You think your house is clean until you see it through someone else's eyes (or is that just me?). You think your technology is simple to use until you experience it through someone else's frustration.
My mother in law recently came for a visit, and although she enjoys our many available options on the television, each time that she’s here there is something new or different in our AV system. For example, she is happy to channel surf, a pastime that I abandoned (and sometimes miss.) Excited to show her that we had the ability to indulge her channel surfing nature, I flipped over to live TV, which consists of the off-air antenna that we had installed the previous year. Unfortunately, fierce windstorms had knocked out our antenna, leaving most channels “searching for station.”
But wait! We have Netflix, Amazon Prime, HBO, and Showtime! We have Apple TV and Roku. Do you know what all that means to someone who does not use these streaming devices, or apps every day? Not much at all. For someone used to watching a 32-inch TV, maybe in HD, flipping to the Roku to view 4K is not that exciting. Try presenting Amazon Prime to a non-technical person; it is a terrible, difficult app to use. Then add on that we have never logged into HBO or Showtime on the Roku. (Can you tell we don't get the opportunity to watch much TV?) Sprinkle with programming issues on the new URC MX-990 that we recently installed, and you have created a perfect storm of technical problems not conducive to relaxing and watching TV.

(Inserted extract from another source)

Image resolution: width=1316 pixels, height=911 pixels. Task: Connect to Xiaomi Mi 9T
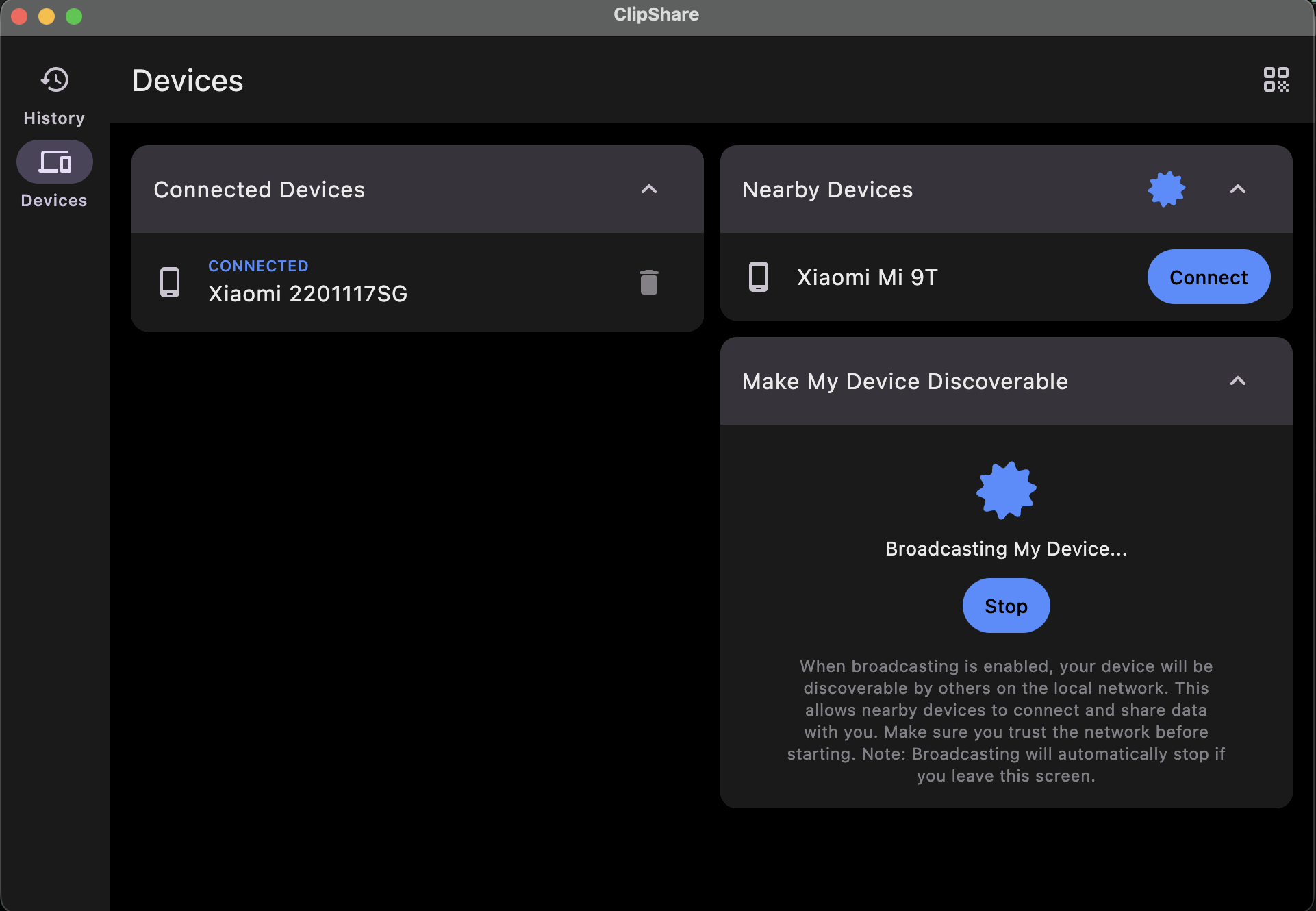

But wait, there's more! When we built and created our Livable Home Theater (http://www.residentialsystems.com/blogentry/1366), we added lighting to the too dark room using small, in-ceiling LEDs. Being that the room only previously had lamps and no overhead lights, we added the control of these lights to our Crestron keypad in our hallway leading into the room. For a guest, there is no chance of figuring that out. My mother in law started clapping, imitating how you would control the infamous “Clapper,” asking how one could turn the lights off. I laughed as I showed her and made a mental note to add a wireless switch to the room for mother in laws, babysitters, and guests.
If we forget to turn Sonos off as we leave our children with the babysitter or another, then they have no way to turn it off. My brilliant children have in the past, when music blared past bedtime, gone on my laptop, opened the app, and shut it down.
Here we think we have this technically advanced home, but without the one that lives there, most of the cool tech becomes frustrating tech. Is your house workable by others?
At my company, we always strive to make systems as simple as possible. Is the issue that our own homes do not get the tender loving care that our clients’ homes do? Or have we become so used to overcoming technical difficulties that we no longer see them from the average person's perspective?
One thing is for certain, as an industry we can do better. Amazon, I’m talking to you, improve that app! Apple, why no 4K player when every TV sold over 50 inches is a 4K set? At least those two companies finally found a way to allow us to watch iTunes movies and Prime on the same streaming player (http://www.residentialsystems.com/blogentry/1392).
Again, we can do better.
As for our home, we have some summer homework.